Haraoui Louis-Patrick, Rizk Anthony, Landecker Hannah
Department of Microbiology and Infectious Diseases, Faculty of Medicine and Health Sciences, Université de Sherbrooke, Sherbrooke, QC, Canada.
Centre de Recherche Charles-Le Moyne, CISSS Montérégie-Centre, Greenfield Park, QC, Canada.
Hist Philos Life Sci. 2024 Aug 1;46(3):28. doi: 10.1007/s40656-024-00624-8.
Drawing on institutional historical records, interviews and student theses, this article charts the intersection of hospital acquired illness, the emergence of antimicrobial resistance (AMR), environments of armed conflict, and larger questions of social governance in the specific case of the American University of Beirut Medical Center (AUBMC) in Lebanon. Taking a methodological cue from approaches in contemporary scientific work that understand non-clinical settings as a fundamental aspect of the history and development of AMR, we treat the hospital as not just nested in a set of social and environmental contexts, but frequently housing within itself elements of social and environmental history. AMR in Lebanon differs in important ways from the settings in which global protocols for infection control or rubrics for risk factor identification for resistant nosocomial outbreaks were originally generated. While such differences are all too often depicted as failures of low and middle-income countries (LMIC) to maintain universal standards, the historical question before us is quite the reverse: how have the putatively universal rubrics of AMR and hospital infection control failed to take account of social and environmental conditions that clearly matter deeply in the evolution and spread of resistance? Focusing on conditions of war as an organized chaos in which social, environmental and clinical factors shift dramatically, on the social and political topography of patient transfer, and on a missing "meso" level of AMR surveillance between the local and global settings, we show how a multisectoral One Health approach to AMR could be enriched by an answering multisectoral methodology in history, particularly one that unsettles a canonical focus on the story of AMR in the Euro-American context.
本文借鉴机构历史记录、访谈和学生论文,以黎巴嫩贝鲁特美国大学医学中心(AUBMC)为例,梳理了医院获得性疾病、抗菌药物耐药性(AMR)的出现、武装冲突环境以及社会治理等重大问题的交叉情况。
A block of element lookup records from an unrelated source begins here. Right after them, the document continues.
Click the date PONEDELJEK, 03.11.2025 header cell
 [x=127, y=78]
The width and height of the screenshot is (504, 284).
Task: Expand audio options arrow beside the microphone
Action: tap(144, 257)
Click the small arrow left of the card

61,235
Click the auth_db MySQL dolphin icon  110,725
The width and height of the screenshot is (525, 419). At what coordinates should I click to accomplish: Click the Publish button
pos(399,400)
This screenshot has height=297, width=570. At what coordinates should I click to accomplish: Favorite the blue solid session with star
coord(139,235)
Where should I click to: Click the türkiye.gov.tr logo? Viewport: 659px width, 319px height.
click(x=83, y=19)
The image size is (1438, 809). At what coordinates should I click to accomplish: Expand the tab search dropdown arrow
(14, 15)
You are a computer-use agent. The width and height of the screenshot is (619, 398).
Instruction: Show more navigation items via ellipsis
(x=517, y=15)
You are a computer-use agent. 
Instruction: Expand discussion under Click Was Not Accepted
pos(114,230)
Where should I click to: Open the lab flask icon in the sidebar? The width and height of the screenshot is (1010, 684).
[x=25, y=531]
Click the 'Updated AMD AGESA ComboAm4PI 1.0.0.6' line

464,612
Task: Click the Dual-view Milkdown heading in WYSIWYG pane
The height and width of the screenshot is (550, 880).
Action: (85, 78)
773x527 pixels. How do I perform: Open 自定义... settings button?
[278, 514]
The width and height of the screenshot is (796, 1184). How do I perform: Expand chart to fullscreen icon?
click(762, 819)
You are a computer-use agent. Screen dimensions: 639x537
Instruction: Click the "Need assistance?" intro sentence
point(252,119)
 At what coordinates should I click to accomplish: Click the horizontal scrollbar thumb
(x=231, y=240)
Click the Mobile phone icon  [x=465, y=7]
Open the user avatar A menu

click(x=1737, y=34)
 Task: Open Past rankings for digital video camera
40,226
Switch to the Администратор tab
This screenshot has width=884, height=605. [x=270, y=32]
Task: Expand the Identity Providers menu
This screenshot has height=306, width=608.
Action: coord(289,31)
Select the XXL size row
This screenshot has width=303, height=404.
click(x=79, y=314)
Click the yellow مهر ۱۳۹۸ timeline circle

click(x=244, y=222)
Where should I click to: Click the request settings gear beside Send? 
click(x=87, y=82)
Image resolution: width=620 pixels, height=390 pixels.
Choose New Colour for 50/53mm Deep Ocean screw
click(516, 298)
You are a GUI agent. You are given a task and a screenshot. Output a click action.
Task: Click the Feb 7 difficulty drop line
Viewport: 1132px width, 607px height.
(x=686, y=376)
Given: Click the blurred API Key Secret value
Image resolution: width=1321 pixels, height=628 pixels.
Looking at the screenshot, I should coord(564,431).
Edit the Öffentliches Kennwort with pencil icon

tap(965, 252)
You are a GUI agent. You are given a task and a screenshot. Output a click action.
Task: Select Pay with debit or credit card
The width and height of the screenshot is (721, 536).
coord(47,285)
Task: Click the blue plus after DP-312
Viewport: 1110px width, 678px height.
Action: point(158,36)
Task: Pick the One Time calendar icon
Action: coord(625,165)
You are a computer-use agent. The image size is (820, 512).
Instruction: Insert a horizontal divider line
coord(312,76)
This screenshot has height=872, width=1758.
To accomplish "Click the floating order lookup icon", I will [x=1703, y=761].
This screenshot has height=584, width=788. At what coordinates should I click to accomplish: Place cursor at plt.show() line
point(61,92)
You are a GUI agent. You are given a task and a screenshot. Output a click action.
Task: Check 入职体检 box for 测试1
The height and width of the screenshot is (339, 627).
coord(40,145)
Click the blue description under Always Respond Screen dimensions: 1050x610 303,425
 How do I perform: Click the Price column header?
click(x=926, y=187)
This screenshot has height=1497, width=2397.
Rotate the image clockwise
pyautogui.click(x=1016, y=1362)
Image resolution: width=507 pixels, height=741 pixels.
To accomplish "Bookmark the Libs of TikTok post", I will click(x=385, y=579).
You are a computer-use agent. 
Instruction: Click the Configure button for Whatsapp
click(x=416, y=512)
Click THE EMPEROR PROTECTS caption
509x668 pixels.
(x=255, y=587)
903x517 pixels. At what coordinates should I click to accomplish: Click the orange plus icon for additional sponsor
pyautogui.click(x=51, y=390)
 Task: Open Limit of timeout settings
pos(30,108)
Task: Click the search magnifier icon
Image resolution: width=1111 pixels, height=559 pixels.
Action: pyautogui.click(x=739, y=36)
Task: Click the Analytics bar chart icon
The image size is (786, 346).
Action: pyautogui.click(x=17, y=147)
从当代科学研究方法中获得启示,这些方法将非临床环境视为AMR历史和发展的基本方面,我们认为医院不仅嵌套于一系列社会和环境背景之中,其自身还常常承载着社会和环境历史的元素。黎巴嫩的AMR情况与最初制定全球感染控制协议或耐药性医院感染暴发风险因素识别标准的环境有很大不同。虽然这些差异常常被描述为低收入和中等收入国家(LMIC)未能维持通用标准,但摆在我们面前的历史问题恰恰相反:AMR和医院感染控制的所谓通用标准是如何未能考虑到在耐药性演变和传播中显然至关重要的社会和环境条件的?聚焦战争状态这一社会、环境和临床因素急剧变化的有组织的混乱状态,关注患者转移的社会和政治地形,以及地方和全球层面之间缺失的AMR监测“中观”层面,我们展示了如何通过历史研究中的多部门方法来丰富AMR的多部门“同一健康”方法,特别是那种打破欧美背景下AMR故事的传统关注点的方法。